As tragédias envolvendo gays idosos ocorrem com frequência porque a fragilidade emocional e física pesam contra o idoso.

A vulnerabilidade é o principal motivo das mortes e muitas vezes o amor, desejo e sexo são fatores geradores de relações marginais.

A homofobia internalizada gera violência, como neste caso de Almenara, pois o jovem não aceitava a relação assumida publicamente,  o que pressupõe não aceitação da homossexualidade.

Também, não dá para esperar entendimento da sexualidade em um jovem de 18 anos, porque seus conflitos internos são predominantes e sem suporte o jovem se vê acuado e a violência é a defesa contra o sistema.

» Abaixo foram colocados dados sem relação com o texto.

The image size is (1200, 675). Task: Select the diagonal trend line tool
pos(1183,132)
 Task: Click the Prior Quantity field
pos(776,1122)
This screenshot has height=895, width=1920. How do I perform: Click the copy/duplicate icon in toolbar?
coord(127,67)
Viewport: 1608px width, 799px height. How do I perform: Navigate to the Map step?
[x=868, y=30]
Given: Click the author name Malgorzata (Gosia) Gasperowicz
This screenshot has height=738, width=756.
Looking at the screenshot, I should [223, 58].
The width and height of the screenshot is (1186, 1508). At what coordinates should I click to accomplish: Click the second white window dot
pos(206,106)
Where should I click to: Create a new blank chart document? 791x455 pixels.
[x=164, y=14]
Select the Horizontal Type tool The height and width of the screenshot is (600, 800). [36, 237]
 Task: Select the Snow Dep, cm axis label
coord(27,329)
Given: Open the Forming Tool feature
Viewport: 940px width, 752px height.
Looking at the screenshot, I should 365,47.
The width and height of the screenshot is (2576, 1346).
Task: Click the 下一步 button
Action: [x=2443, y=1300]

Eu cito amor marginal porque eu vivi isso na minha juventude. Apesar de me aceitar homossexual, os meus parceiros mais velhos estavam sempre fugindo da realidade nos guetos da cidade. Senhores de fino trato armados com revolver (foram pelo menos três ocasiões), oferecendo dinheiro por sexo,  pedindo para serem enrabados, alguns cheiravam cocaína ou fumavam maconha para dar o barato na hora do sexo.

Para a sociedade, ser gay é ser marginal, é estar à margem da sociedade, como se vivêssemos à margem das leis e situações como as de Minas Gerais reforça esta marginalidade porque homossexualidade e morte estão sempre presentes.

Obviamente, os crimes ocorrem em todos os extratos sociais, mas quando ocorre entre gays há sempre um idoso envolvido e geralmente é a vítima.